18: Ben, Arman dan Secercah Titik Terang

21.8K 2.3K 205
                                    


Di luar dugaan, gue dapet kunjungan negara dari Ben dan Arman. Dua cowok itu—yang belakangan emang kayak menghilang ditelan bumi karena keduanya lagi ada tugas KKN di luar kota—langsung menunjukkan cengiran serta senyuman mereka yang khas begitu gue membuka pintu depan yang sejak tadi diketuk-ketuk. Maka dengan segera, gue lebarkan kedua tangan gue buat merangkul mereka secara bro to bro. Nggak nyangka, rupanya kangen juga gue sama cecunguk-cecunguk sialan dua itu.

"Buset lo, bro! Perasaan baru kemarenan lo nyuntik Kakanya, eh udah jadi keluarga sakinah aja!"

Kalimat kurang ajar itu, Ben yang mengucapnya. Yang kalau gue lihat-lihat kayaknya nggak melepas rangkulannya di bahu Arman yang hanya tertawa-tawa. Gue emang sempat mikir sih, kalau mereka berdua punya hubungan tersembunyi yang sengaja mereka sembunyikan dari gue. Tapi berhubung mereka berdua bahkan nggak pernah kelihatan punya tanda-tanda sebagai homo, maka gue patahkan saja dugaan tersebut.

"Ya namanya juga musibah, Bang," tukas gue pura-pura lesu. "Kalau udah kelar dapet enak, ya tiba waktunya buat dapet anak."

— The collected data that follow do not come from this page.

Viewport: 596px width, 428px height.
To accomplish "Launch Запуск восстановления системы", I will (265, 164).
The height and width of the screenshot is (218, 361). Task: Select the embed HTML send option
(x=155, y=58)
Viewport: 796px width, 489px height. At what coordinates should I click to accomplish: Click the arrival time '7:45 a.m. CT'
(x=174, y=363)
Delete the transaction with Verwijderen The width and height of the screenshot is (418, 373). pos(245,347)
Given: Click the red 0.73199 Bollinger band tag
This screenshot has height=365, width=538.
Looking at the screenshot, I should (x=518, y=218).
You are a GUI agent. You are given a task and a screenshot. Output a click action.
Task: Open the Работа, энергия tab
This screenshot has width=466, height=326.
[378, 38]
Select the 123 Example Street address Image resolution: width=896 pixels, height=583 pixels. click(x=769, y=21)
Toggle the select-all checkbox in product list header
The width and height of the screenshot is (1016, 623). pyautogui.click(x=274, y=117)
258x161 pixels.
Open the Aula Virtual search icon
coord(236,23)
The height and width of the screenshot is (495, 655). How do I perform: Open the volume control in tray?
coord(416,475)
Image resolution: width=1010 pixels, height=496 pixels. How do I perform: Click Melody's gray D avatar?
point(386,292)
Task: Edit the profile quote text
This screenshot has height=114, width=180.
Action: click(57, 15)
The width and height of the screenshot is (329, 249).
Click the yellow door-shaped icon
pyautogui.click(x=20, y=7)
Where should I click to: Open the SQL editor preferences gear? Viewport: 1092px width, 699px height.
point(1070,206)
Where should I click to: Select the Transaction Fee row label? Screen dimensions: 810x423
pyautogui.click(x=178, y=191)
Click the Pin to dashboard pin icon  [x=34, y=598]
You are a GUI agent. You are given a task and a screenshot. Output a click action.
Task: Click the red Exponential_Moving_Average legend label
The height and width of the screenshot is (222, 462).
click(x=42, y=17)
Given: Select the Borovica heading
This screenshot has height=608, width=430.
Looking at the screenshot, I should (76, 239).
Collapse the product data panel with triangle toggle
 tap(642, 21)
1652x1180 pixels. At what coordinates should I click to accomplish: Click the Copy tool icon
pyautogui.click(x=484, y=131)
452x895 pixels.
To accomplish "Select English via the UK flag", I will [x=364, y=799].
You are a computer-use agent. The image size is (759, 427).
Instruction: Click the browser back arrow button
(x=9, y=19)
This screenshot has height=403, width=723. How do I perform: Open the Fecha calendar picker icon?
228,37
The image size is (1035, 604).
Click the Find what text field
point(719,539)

Atas apa yang gue katakan, dua cecunguk itu lantas tertawa ngakak tanpa bisa direm. Beginilah kalau kami bertiga berkumpul lagi setelah sekian lama berpisah. Kebiasaan Ben sama Arman yang suka ketawa lepas—padahal apa yang gue ucapin cuma lelucon garing—emang kadang bikin gue berprasangka bahwa mungkin emang ada yang salah sama otak mereka.

Gue mempersilakan mereka berdua untuk duduk di sofa ruang tamu gue yang merah menyala. Seraya meminta Kaka untuk menyiapkan minuman buat dua tamu tak diundang tersebut, gue lantas turut mengambil duduk dan mulai membuka percakapan. "Jadi, ada apa nih tiba-tiba kalian berdua nyamperin gue sampe ke rumah begini? Apa kalian mau ngasih gue oleh-oleh dari Balikpapan?"

Yang gue ajak ngomong, masih saja tertawa-tawa gaje padahal gue udah sama sekali nggak minat menertawakan lelucon yang tadi. Jadi, gue anggap aja mereka punya hal lain yang membuatnya nggak bisa menghentikan tawa, entahlah. "Kita cuma mau memastikan aja kalau lo masih baik-baik aja, Glenn," kata Ben setelah akhirnya bisa menguasai diri. "Gue tahu taruhan terakhir yang kita bikin pasti bikin lo nyaris gila sebab ending-nya bakal jadi kayak gini. Makanya kami ke sini sebab gue sama Arman sempat khawatir lo bakal frustrasi dan mungkin saja kepikiran buat ngelakuin tindakan suicidal."

Atas apa yang diucapkan cowok di depan gue itu, gue hanya menggeleng pelan seraya mengulum senyum kecut selebar mungkin. "Biarpun gue ini nggak jago soal materi kuliah di kampus, otak gue nggak sesempit itu kok, bro."

Kaka datang dan menyajikan tiga cangkir teh Earl Grey yang kapan hari dikasih sama Tante Laksmi. Yang oleh Arman dan Ben, langsung disambut dengan ucapan terima kasih serta senyum kikuk yang mengembang.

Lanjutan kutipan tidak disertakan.